● **Task directions**
Send back the entries below exactly as they appear.

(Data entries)
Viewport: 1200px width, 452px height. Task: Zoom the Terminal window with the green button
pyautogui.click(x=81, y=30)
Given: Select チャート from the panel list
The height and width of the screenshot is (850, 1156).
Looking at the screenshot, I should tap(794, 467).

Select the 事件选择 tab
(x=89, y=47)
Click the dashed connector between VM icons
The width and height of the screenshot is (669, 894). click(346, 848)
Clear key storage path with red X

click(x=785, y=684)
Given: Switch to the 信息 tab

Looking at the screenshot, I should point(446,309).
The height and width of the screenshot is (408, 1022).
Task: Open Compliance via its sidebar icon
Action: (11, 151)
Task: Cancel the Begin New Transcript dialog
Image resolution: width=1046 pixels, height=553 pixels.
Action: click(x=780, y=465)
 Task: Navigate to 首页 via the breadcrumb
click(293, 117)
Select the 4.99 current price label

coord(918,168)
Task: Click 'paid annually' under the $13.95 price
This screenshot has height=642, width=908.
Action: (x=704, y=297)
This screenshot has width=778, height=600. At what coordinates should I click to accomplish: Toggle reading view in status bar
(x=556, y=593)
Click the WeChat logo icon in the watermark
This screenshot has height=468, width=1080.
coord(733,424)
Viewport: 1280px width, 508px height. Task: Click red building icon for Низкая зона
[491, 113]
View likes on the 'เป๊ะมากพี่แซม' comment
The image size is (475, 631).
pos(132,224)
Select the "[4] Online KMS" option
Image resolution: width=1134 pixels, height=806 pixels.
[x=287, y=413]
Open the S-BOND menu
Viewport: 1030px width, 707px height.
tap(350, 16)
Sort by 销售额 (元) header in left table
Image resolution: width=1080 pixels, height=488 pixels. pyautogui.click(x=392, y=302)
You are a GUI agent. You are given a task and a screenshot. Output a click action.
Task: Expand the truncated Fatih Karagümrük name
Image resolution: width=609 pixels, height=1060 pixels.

● **Response for this exercise**
Viewport: 1200px width, 452px height. Task: Zoom the Terminal window with the green button
pyautogui.click(x=81, y=30)
Given: Select チャート from the panel list
The height and width of the screenshot is (850, 1156).
Looking at the screenshot, I should tap(794, 467).

Select the 事件选择 tab
(x=89, y=47)
Click the dashed connector between VM icons
The width and height of the screenshot is (669, 894). click(346, 848)
Clear key storage path with red X

click(x=785, y=684)
Given: Switch to the 信息 tab

Looking at the screenshot, I should point(446,309).
The height and width of the screenshot is (408, 1022).
Task: Open Compliance via its sidebar icon
Action: (11, 151)
Task: Cancel the Begin New Transcript dialog
Image resolution: width=1046 pixels, height=553 pixels.
Action: click(x=780, y=465)
 Task: Navigate to 首页 via the breadcrumb
click(293, 117)
Select the 4.99 current price label

coord(918,168)
Task: Click 'paid annually' under the $13.95 price
This screenshot has height=642, width=908.
Action: (x=704, y=297)
This screenshot has width=778, height=600. At what coordinates should I click to accomplish: Toggle reading view in status bar
(x=556, y=593)
Click the WeChat logo icon in the watermark
This screenshot has height=468, width=1080.
coord(733,424)
Viewport: 1280px width, 508px height. Task: Click red building icon for Низкая зона
[491, 113]
View likes on the 'เป๊ะมากพี่แซม' comment
The image size is (475, 631).
pos(132,224)
Select the "[4] Online KMS" option
Image resolution: width=1134 pixels, height=806 pixels.
[x=287, y=413]
Open the S-BOND menu
Viewport: 1030px width, 707px height.
tap(350, 16)
Sort by 销售额 (元) header in left table
Image resolution: width=1080 pixels, height=488 pixels. pyautogui.click(x=392, y=302)
You are a GUI agent. You are given a task and a screenshot. Output a click action.
Task: Expand the truncated Fatih Karagümrük name
Image resolution: width=609 pixels, height=1060 pixels.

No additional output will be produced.